4. Choose Your Means of Travel
This includes arriving and departing from your destination, as well as getting from place to place while there. First, consider whether you’ll road trip or fly. Generally, it’s cheaper to drive if you’re going 500 miles or less; however, it also depends on the number of plane tickets you’re buying. If you’re road-tripping, do your best to avoid toll roads by telling Apple or Google Maps to avoid them, which will save you a couple of extra bucks. If you choose to fly, check out these sites that will help you find the best prices on airfare.
While doing your research, I would suggest setting Google alerts to automatically notify you of any price drops in plane tickets. You should also do your searches “incognito.” This will keep Google from tracking your searches and display consistent prices.

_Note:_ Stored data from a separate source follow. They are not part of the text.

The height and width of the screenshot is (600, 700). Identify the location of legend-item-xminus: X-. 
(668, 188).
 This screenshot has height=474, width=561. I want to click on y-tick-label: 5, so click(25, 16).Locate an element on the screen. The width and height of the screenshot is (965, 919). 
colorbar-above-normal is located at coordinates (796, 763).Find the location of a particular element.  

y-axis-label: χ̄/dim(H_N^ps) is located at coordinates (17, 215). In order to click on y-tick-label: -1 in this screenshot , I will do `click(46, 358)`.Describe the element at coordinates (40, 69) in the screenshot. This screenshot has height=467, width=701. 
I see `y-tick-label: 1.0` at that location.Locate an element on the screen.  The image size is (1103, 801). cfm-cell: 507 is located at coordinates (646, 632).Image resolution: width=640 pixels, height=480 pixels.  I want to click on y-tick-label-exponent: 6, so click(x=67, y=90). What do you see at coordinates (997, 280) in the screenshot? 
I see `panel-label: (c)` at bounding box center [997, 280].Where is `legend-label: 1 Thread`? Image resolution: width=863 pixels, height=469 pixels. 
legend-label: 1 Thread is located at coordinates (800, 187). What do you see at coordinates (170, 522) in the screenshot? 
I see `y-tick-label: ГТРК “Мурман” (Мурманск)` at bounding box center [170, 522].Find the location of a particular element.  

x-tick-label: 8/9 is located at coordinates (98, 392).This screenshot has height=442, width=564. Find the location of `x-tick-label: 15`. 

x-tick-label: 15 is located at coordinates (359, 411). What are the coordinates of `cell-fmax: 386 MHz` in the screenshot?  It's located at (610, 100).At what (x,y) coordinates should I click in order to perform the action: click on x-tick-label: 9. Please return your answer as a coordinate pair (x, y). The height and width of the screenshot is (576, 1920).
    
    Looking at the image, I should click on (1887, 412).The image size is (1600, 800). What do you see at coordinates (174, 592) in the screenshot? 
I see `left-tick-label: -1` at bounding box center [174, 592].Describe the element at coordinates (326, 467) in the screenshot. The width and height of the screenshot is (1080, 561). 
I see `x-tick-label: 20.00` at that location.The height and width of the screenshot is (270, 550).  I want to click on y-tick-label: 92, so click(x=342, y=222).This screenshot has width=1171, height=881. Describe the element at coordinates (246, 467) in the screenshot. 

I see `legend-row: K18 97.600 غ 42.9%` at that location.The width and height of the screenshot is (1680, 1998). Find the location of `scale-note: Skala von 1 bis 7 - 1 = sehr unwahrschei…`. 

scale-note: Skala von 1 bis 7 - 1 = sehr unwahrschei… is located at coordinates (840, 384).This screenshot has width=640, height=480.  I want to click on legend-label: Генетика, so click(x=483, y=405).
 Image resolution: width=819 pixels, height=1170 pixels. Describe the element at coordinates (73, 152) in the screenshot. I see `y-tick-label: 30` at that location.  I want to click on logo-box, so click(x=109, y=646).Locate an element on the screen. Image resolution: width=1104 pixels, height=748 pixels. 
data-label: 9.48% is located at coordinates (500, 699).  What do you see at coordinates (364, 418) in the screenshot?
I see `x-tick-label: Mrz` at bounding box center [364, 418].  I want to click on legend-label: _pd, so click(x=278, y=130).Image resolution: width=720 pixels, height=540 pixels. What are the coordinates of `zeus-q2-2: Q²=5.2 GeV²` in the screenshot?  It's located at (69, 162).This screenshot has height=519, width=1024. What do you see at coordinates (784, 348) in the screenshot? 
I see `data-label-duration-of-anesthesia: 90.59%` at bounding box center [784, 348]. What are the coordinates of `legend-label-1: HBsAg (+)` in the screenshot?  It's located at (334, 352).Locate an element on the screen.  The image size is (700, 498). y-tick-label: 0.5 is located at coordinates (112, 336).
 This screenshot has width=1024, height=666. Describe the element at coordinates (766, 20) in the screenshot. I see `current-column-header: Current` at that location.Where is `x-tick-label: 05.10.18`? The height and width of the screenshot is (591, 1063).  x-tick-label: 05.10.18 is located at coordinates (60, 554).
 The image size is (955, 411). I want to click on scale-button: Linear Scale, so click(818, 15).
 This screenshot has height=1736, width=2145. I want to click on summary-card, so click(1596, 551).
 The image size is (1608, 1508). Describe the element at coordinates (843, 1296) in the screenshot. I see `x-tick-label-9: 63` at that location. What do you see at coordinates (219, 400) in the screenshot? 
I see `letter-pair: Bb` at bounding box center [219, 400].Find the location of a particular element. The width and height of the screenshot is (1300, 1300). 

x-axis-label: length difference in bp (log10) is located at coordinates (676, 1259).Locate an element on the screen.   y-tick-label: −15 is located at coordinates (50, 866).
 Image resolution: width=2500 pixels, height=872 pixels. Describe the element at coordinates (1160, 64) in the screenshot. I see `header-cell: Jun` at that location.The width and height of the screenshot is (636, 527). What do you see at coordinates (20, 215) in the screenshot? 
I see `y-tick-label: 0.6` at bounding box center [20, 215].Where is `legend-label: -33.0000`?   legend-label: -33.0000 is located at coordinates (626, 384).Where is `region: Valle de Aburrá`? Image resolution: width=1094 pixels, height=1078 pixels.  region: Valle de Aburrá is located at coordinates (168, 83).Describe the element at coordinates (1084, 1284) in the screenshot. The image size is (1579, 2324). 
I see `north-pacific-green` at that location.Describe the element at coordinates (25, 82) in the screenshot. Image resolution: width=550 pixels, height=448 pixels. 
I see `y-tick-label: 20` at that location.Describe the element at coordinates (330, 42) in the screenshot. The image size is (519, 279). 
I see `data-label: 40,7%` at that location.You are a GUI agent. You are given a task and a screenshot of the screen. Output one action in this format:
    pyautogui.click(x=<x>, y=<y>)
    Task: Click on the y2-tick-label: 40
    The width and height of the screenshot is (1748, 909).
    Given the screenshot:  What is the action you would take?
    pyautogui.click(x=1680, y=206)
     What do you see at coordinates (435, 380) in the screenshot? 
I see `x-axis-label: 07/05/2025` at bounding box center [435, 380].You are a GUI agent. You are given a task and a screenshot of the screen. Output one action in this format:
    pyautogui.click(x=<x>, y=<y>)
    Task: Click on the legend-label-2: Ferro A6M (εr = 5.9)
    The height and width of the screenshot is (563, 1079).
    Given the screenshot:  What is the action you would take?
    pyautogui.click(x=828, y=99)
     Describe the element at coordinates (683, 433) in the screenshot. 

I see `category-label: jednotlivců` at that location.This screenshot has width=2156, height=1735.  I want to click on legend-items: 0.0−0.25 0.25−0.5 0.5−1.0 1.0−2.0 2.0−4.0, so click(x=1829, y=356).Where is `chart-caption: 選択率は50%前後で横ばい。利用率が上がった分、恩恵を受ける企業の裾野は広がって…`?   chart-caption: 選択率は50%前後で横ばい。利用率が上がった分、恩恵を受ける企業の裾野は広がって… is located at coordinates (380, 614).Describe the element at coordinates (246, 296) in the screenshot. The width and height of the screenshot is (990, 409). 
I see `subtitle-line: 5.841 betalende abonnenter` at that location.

One of the most important things when it comes to being a vacation planner for the family is to prepare all the necessary tasks before traveling. Now, I don’t mean the actual packing for the trip, but setting up all of the things to do before traveling anywhere. I’m referring to travel preparations such as what to do with your mail or calling your credit cards in advance. Try to think ahead of what might be needed when you arrive at your location and plan ahead.
After Your Budget, Save, Save, Save
Now that you have your budget, set up a plan to save a specific amount. Having a budget doesn’t mean that the money will magically appear, but as the vacation planner, it’s important to organize your finances. Here are some suggestions to help:
Check Your Bank
Many banks make it difficult to save money and may not help you hit your travel goals; if that’s the case, it may be time to find a new bank that better serves you. As you research, find one that uses automatic savings, which allows you to save in an easy and unique way. Also, check if they charge foreign transaction fees because that can get expensive.
You may need to change some of your habits to align with your budget. Sometimes you’ll need to do a trade-off where, instead of spending $10 per month on a subscription, you put $10 towards your travel fund. Small changes every month will go a long way in the future.
Set Your Timeline
You’ll need to understand how much to save during a specific time period. If you know your timeline, you can determine how much each day, week or month you may want to put away to save the appropriate amount of money. Cash back apps can help you save up a little quicker by giving you cashback on places you normally shop anyways. I personally use Ibotta, Rakuten (eBates), Dosh, and Earny.
Vacation Planner: Another Option
As the vacation planner, another way I have saved money for travel is by travel hacking. I sign up for travel rewards, airline, and hotel-branded credit cards every few years and plan my travels wisely. Be careful with credit card sign-ups and spending. It is important not to overreach and pay your balance at the end of each month.